### Request
In the passage on Db2 13 lock timeout, what is the name of the new special register that lets a process set its own lock timeout limit?

### Given passage
*-*-*

Wednesday, December 21, 2022

Db2 13 for z/OS: Setting Lock Timeout Limit and Deadlock Priority at the Application Level

Db2 13 for z/OS, which became generally available about seven months ago, introduced two interesting features that are similar in some ways but differ in one important aspect (about which I'll comment momentarily). These new features allow an application (or, more broadly, a "process") to set its own lock timeout limit and/or its own deadlock priority. With this blog entry I aim to provide related information that will be useful for you.

Application-level lock timeout

First, let's establish the need for this Db2 13 enhancement. Historically, there has been one lock timeout limit - specified via the IRLMRWT parameter in ZPARM - that applies to all processes interacting with a Db2 subsystem. While IRLMRWT is still there in a Db2 13 environment, it became apparent some time ago that "one size fits all" will often NOT be ideal when it comes to lock timeout in a Db2 system. Think about it. Suppose the value of IRLMRWT is at the default of 30 seconds for a production Db2 system at your site. You might have a developer of a Db2-accessing online application say, "What? NO! This app has a mobile front-end and users can get VERY frustrated if they have to wait more than a few seconds for a transaction to complete. It would be TERRIBLE to have a transaction sit and wait for 30 seconds to get a Db2 lock. We need the lock timeout value to be WAY lower than 30 seconds." At the same time, a developer of a long-running batch application might say, "What? NO! This job HAS to complete once it gets started or we miss SLAs and have angry customers. The job typically runs for five hours, and maybe it's been running for four hours and you want to time it out because it's been waiting for a lock for 30 seconds? 30 seconds is NOTHING as far as this job's concerned. The Db2 lock timeout value should be SUBSTANTIALLY greater than 30 seconds." Both of the developers are expressing legit concerns. How can those disparate concerns be addressed?

They can be addressed via the new (with Db2 13) special register named CURRENT LOCK TIMEOUT (available for use when Db2 13 function level 500 has been activated). Here are some things to know about CURRENT LOCK TIMEOUT:

  • The value of the special register - expressed in seconds - can be anything between -1 and 32767 (or a site-specified upper bound - see the next item in this list). A value if -1 means that the process will not be timed out if it ends up waiting for a lock - it will wait until it gets the requested lock or becomes deadlocked with some other process. A value of 0 means that the process does not want to wait at all for a lock - it wants to get an error message if a requested lock can't be obtained immediately (this basically makes available for application use a formerly Db2-internal mechanism known as a conditional lock request).

*-*-*

### Data section
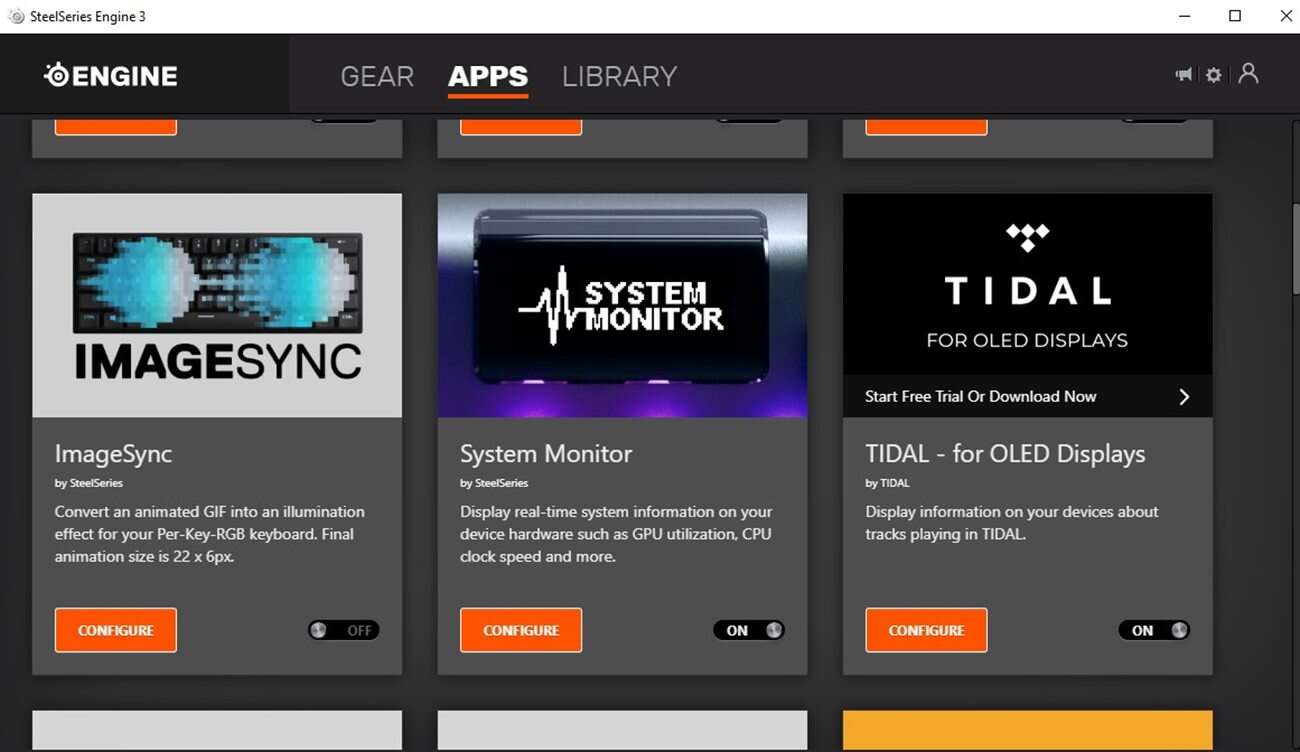Viewport: 1300px width, 752px height.
Task: Click the SteelSeries app icon in title bar
Action: pyautogui.click(x=16, y=16)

*-*-*

### Response for this exercise
CURRENT LOCK TIMEOUT